Ente di riferimento

Cooperativa sociale E.V.A.

Tipologia

Buone pratiche di riuso sociale

Localizzazione del bene

Via Bologna 33 – Casal di Principe

Proprietario del bene

Comune di Casal di Principe

Il percorso di riuso sociale:

La villa è stata assegnata nel 2009 dal comune ad Agrorinasce che ha realizzato il progetto preliminare per la destinazione ad Asilo Nido e una richiesta di finanziamento alla Regione Campania che è stata accolta nel 2010. Nel 2009, l’immobile è stato affidato in gestione con procedura di evidenza pubblica alla cooperativa sociale E.V.A. Le attività sono state avviate nel Giugno 2016

Il soggetto gestore:

La Cooperativa Sociale E.V.A., con sede a Santa Maria Capua Vetere (CE), è stata fondata nel 1999 da un gruppo di donne attive nelle politiche di genere.
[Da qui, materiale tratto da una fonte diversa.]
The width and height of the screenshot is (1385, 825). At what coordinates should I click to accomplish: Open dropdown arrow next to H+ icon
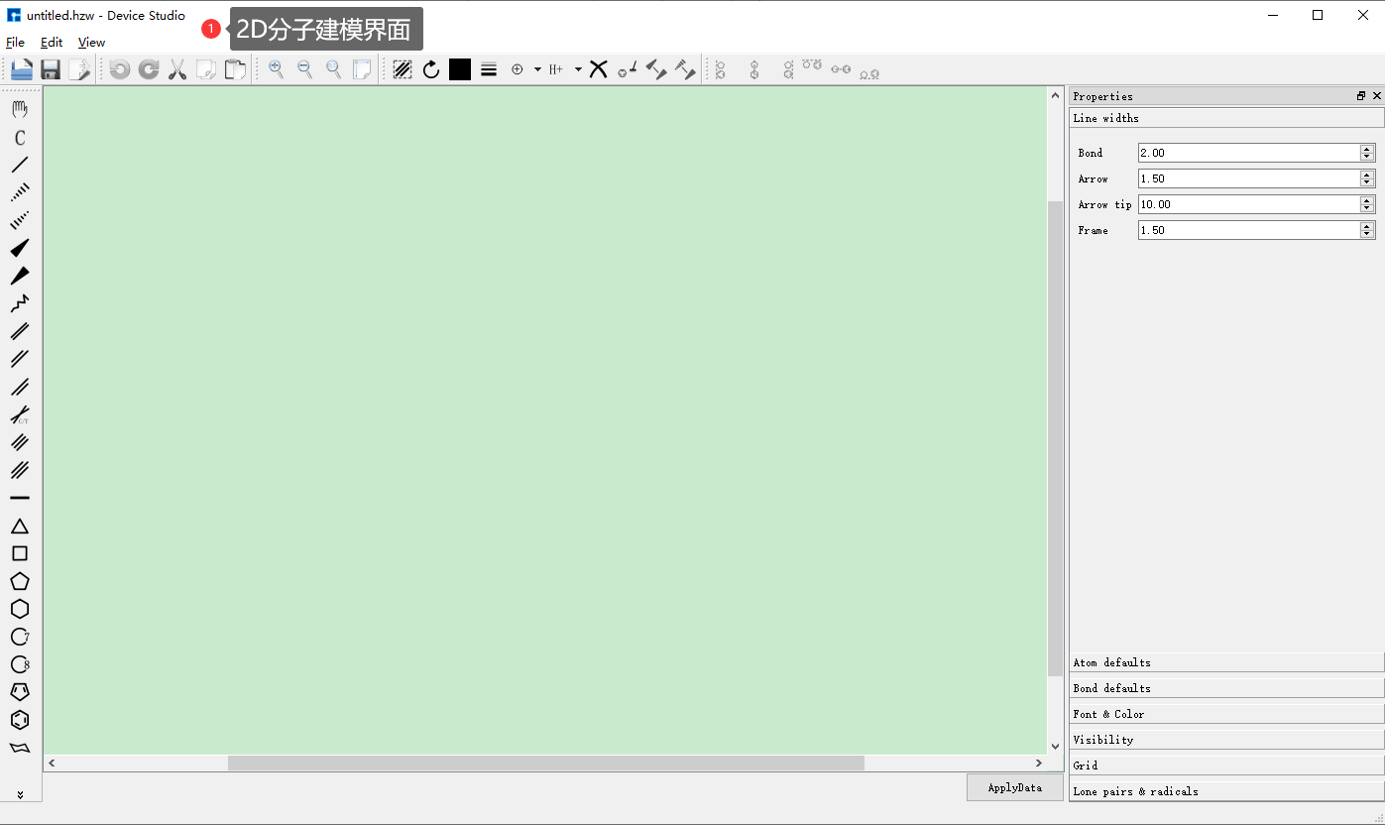click(578, 69)
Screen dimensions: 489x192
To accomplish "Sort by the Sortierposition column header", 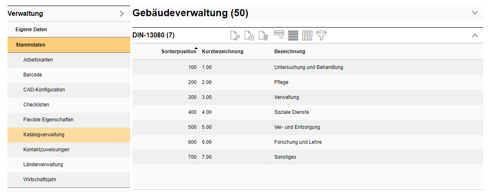I will 179,52.
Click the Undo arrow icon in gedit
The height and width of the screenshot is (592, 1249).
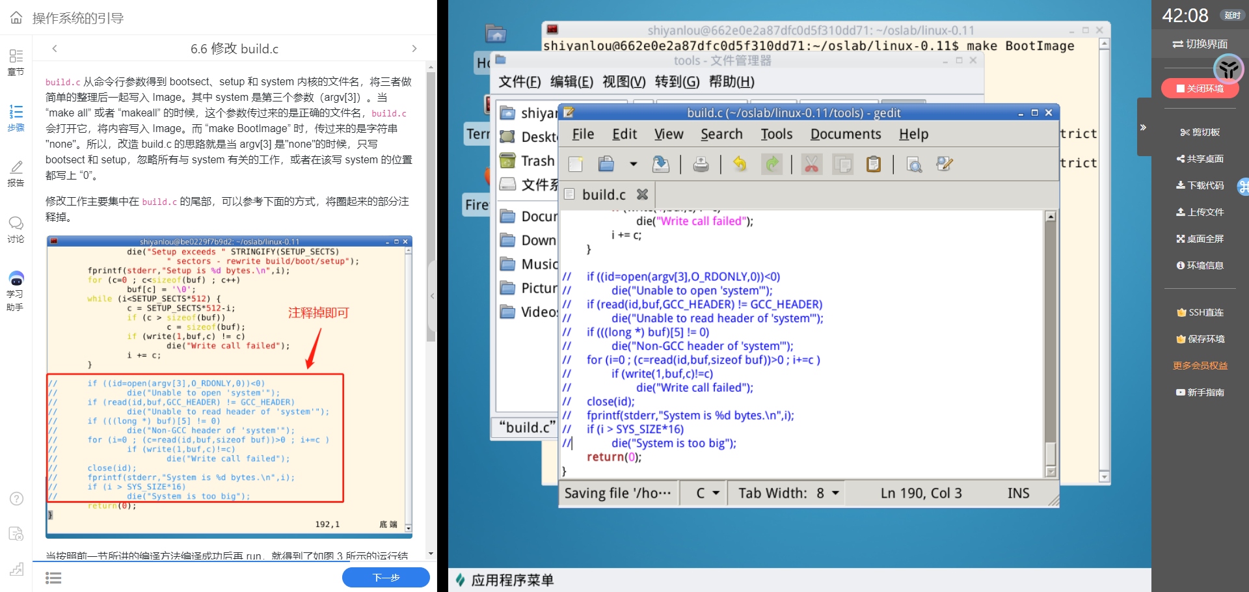tap(740, 165)
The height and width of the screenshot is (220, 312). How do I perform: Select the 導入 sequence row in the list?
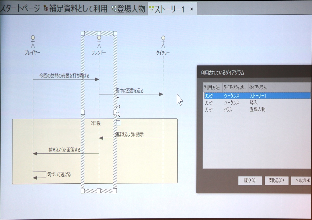click(x=254, y=103)
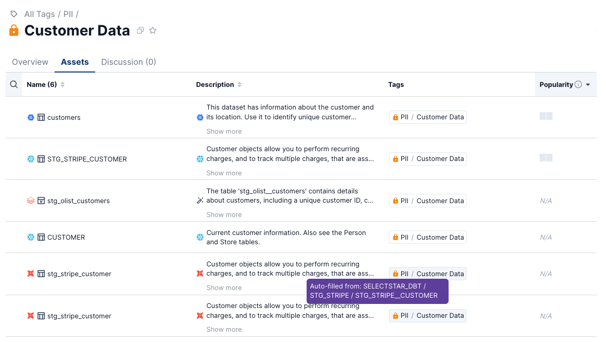The height and width of the screenshot is (342, 606).
Task: Go to All Tags breadcrumb link
Action: [40, 14]
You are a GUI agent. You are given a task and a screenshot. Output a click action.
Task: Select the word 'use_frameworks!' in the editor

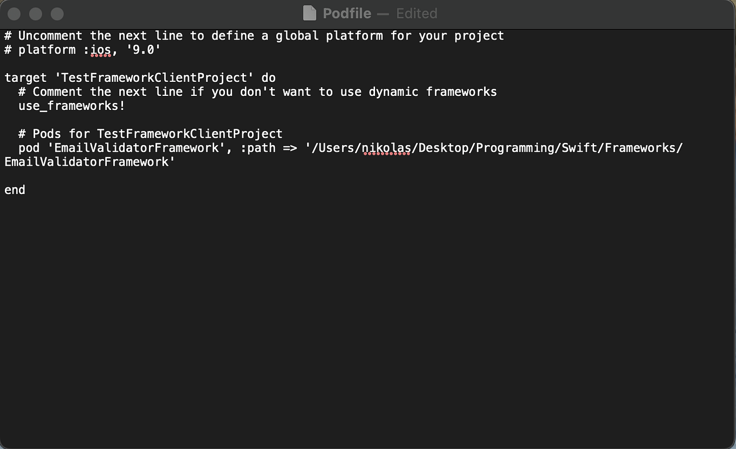[71, 106]
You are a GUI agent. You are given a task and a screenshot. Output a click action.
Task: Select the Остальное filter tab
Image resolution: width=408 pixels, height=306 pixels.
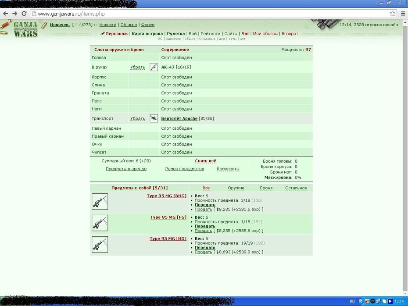click(296, 188)
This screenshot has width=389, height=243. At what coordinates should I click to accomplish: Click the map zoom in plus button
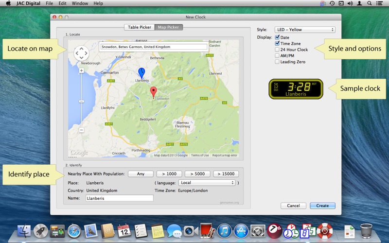81,70
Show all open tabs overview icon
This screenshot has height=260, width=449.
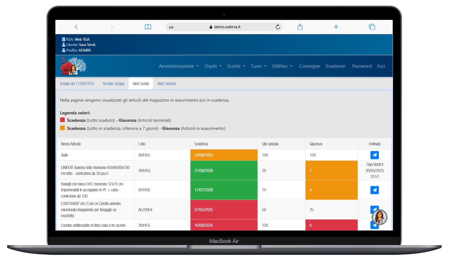coord(372,27)
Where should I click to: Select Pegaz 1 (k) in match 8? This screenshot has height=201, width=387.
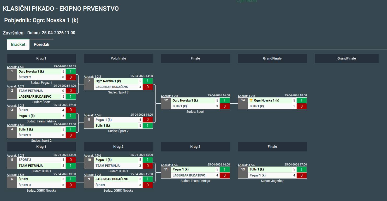[104, 120]
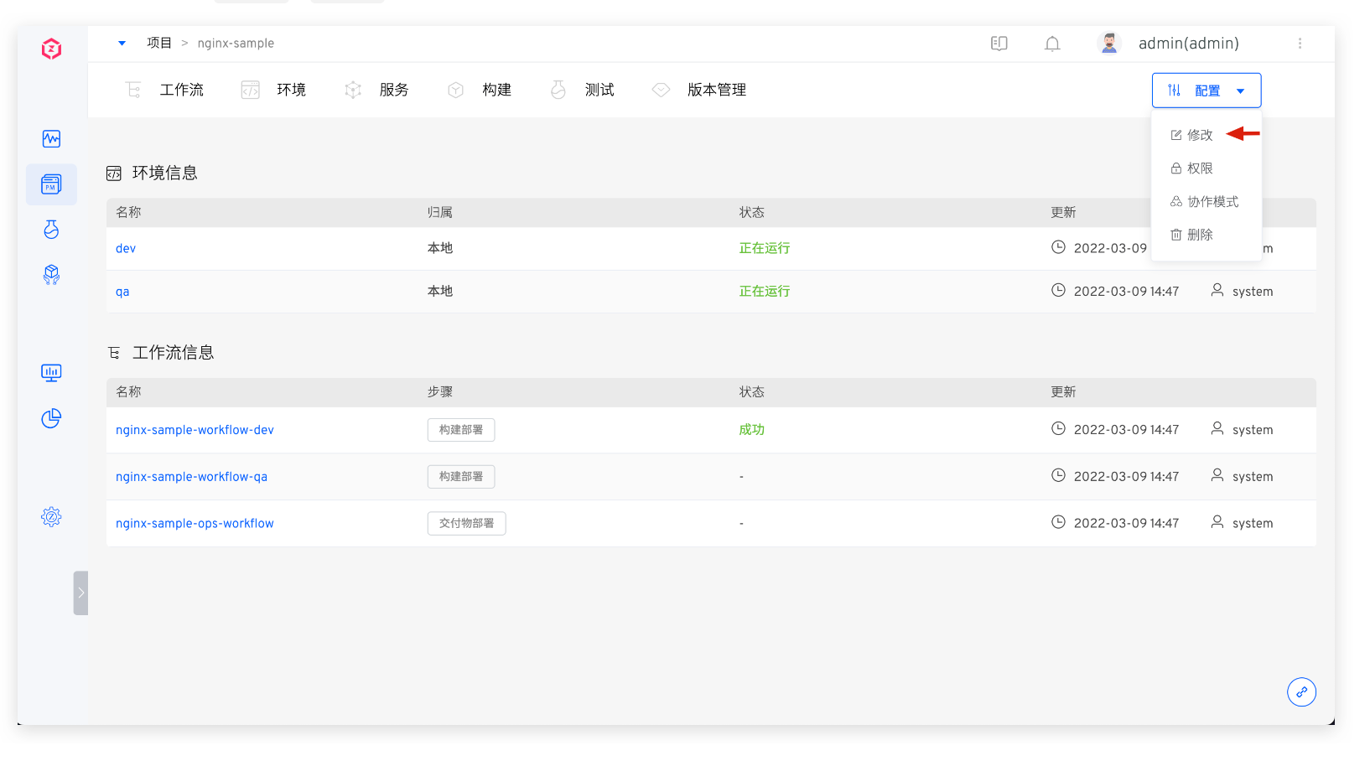Screen dimensions: 1370x761
Task: Open the data dashboard monitor icon
Action: click(x=51, y=373)
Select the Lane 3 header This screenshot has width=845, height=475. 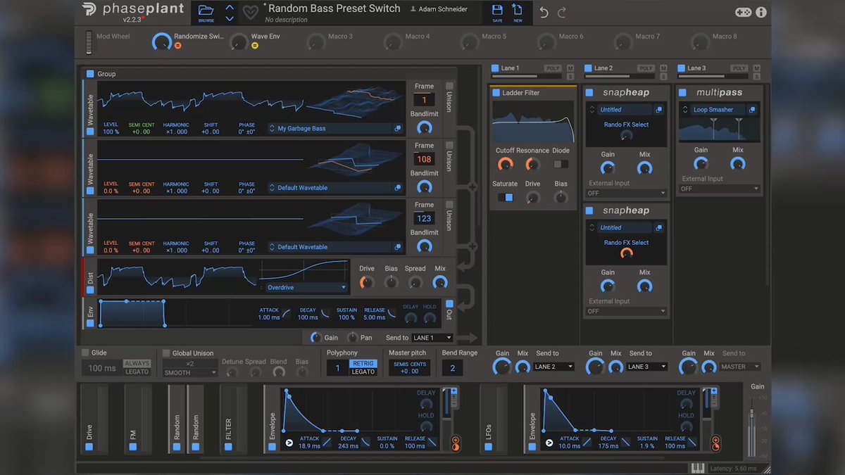click(x=696, y=68)
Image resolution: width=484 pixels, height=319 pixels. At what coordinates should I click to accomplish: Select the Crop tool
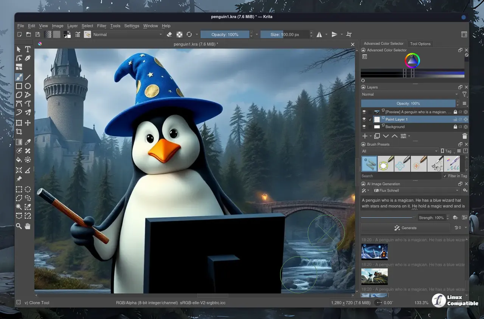(x=19, y=132)
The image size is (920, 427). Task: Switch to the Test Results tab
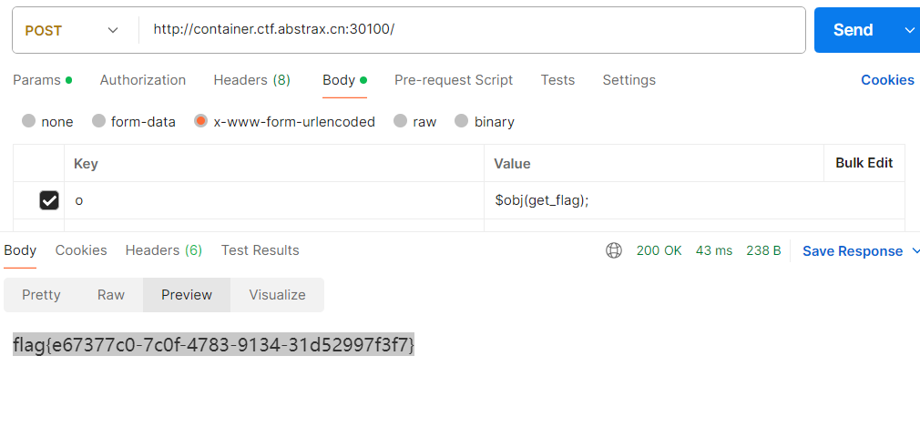[x=260, y=250]
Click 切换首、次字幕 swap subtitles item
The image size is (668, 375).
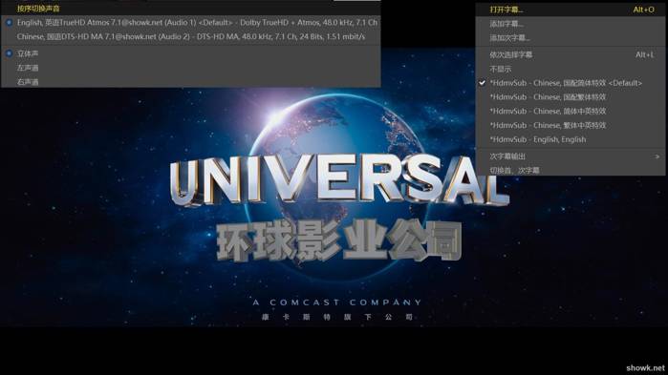(571, 171)
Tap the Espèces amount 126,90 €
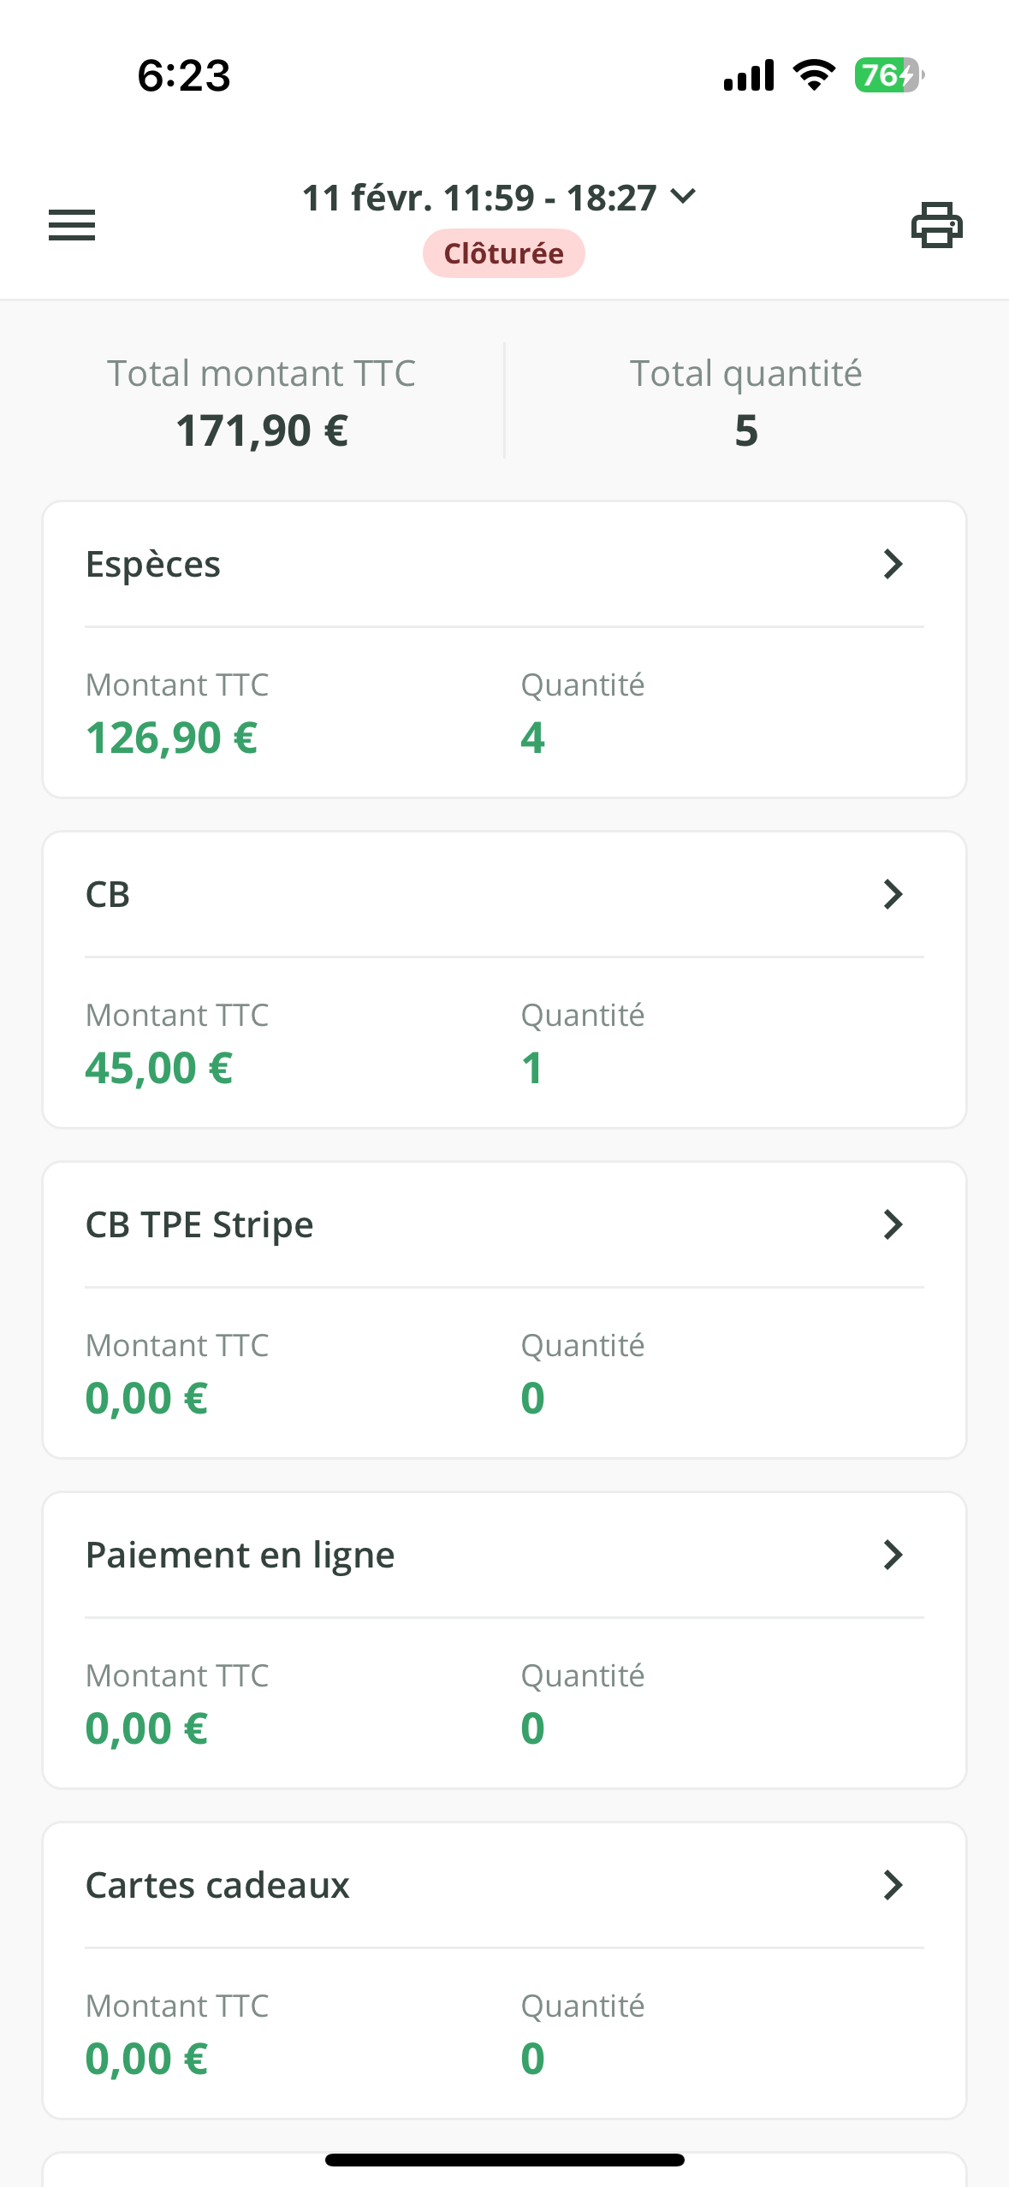This screenshot has width=1009, height=2187. click(172, 738)
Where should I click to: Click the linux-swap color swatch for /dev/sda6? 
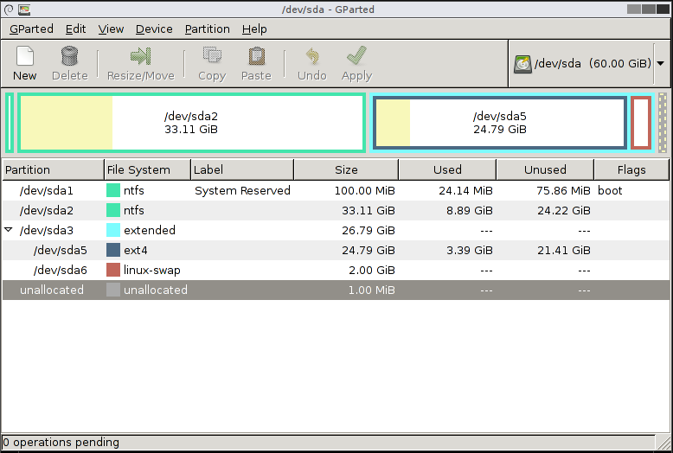click(x=113, y=271)
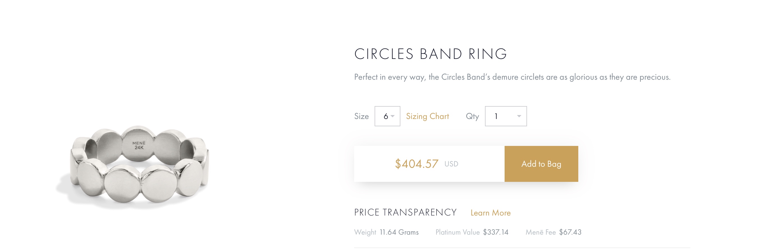Click the USD currency label
Screen dimensions: 759x252
point(451,164)
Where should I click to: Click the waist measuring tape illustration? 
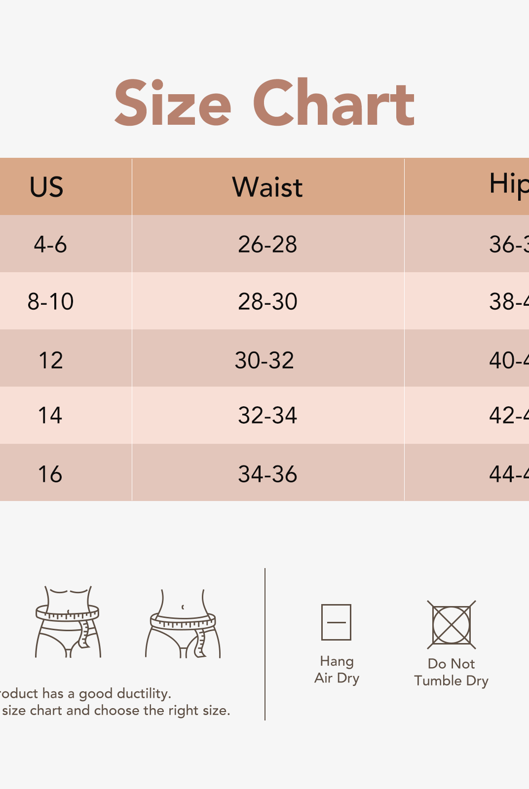coord(68,622)
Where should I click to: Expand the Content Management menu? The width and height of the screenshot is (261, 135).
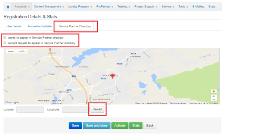(49, 7)
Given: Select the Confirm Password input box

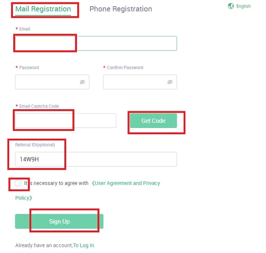Looking at the screenshot, I should 134,82.
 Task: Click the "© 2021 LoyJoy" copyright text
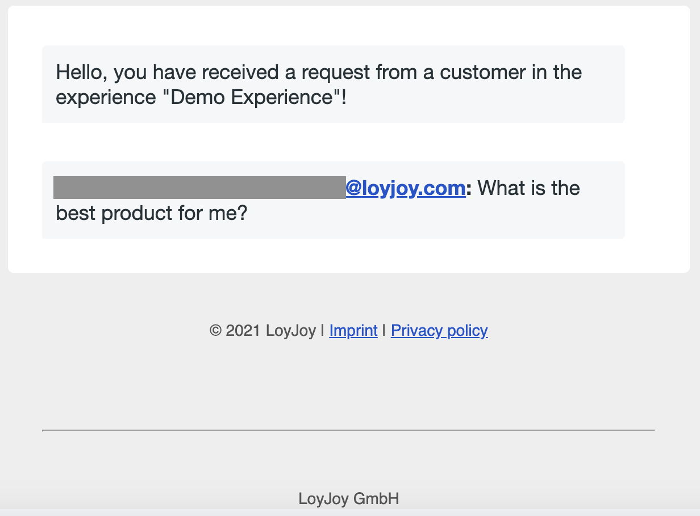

In più di 20 anni di attività, la Cooperativa ha progettato e realizzato servizi di prevenzione e contrasto della violenza maschile contro le donne e i minori, servizi volti alla promozione della qualità della vita dell’infanzia e dell’adolescenza, interventi finalizzati all'inclusione sociale e lavorativa dei soggetti svantaggiati, servizi di orientamento al lavoro e di conciliazione dei tempi di vita familiare e professionale, servizi per l'integrazione delle donne migranti. Gestisce prevalentemente in provincia di Caserta, ma anche in alcuni ambiti territoriali della provincia di Napoli e di Benevento, Centri antiviolenza e case per donne maltrattate, servizi per la prevenzione e il contrasto degli abusi ed il maltrattamento all’infanzia; nidi e centri socio educativi per la prima infanzia; sportelli per l’orientamento al lavoro per le giovani donne. Promuove iniziative culturali e di sensibilizzazione, ricerca e formazione. La Cooperativa Sociale E.V.A., gestisce vari centri antiviolenza e case rifugio distribuite in varie aree territoriali della Campania.

Descrizione del bene:

Il 16 giugno 2016 all’interno del bene confiscato in via Bologna 33 è stato inaugurato l’Asilo Nido “Il Sogno”. La struttura può ospitare 20 neonati ed è stata regolarmene in funzione per circa un anno. I Comuni purtroppo però allo stato attuale non forniscono copertura finanziaria necessaria per fornire accoglienza gratuita ai neonati, pertanto l’operatività dell’asilo stesso è legata a specifici progetti e alla necessità di reperire fonti di finanziamento. L’operatività della struttura è comunque costantemente garantita dall’apertura del “Punto Luce”, avvenuta a dicembre 2016.
Il Punto Luce è un centro ad alta densità educativa aperto a tutti i bambini e i ragazzi del territorio, dai 6 ai 17 anni. Si tratta di un servizio gratuito di contrasto alla povertà educativa che la cooperativa EVA gestisce in collaborazione con l’associazione Save the Children e in sinergia con le scuole e le altre agenzie educative del territorio. Vengono offerti spazi educativi a minori e famiglie in difficoltà, con lo scopo di prevenire problematiche legate alla povertà e alla marginalità.
Il Punto Luce garantisce ai bambini e agli adolescenti un luogo accogliente e a loro misura dove possono beneficiare di una ricca e adeguata offerta educativa, e di opportunità di crescita e sviluppo. Bambini e adolescenti, dal lunedì al venerdì dalle ore 15 alle ore 19, hanno la possibilità di svolgere gratuitamente molteplici attività legate allo studio, all’utilizzo sicuro del computer e di internet, alla lettura, ai laboratori artistici, culturali e ricreativi, al movimento e al gioco creativo.
Una peculiarità del Punto Luce, in continuità con la missione della cooperativa Eva, è quella di contrastare gli stereotipi di genere anche attraverso le proposte laboratoriali.
Per alcuni beneficiari vengono attivate anche delle specifiche “doti educative”, ovvero piani formativi personalizzati per bambini in condizioni accertate di povertà, che prevedono anche un contributo economico per l’acquisto, ad esempio, di libri e materiale scolastico, l’iscrizione a un corso di musica o sportivo, la partecipazione ad un campo estivo o altre attività educative individuate sulla base anche delle inclinazioni e talenti del singolo bambino.
A tre anni dall’apertura del Punto Luce, attualmente partecipano alle attività circa un centinaio di ragazze e ragazzi del territorio. Sono invii spontanei, con un passaparola del territorio, o provenienti da servizi sociali, scuole, parrocchie.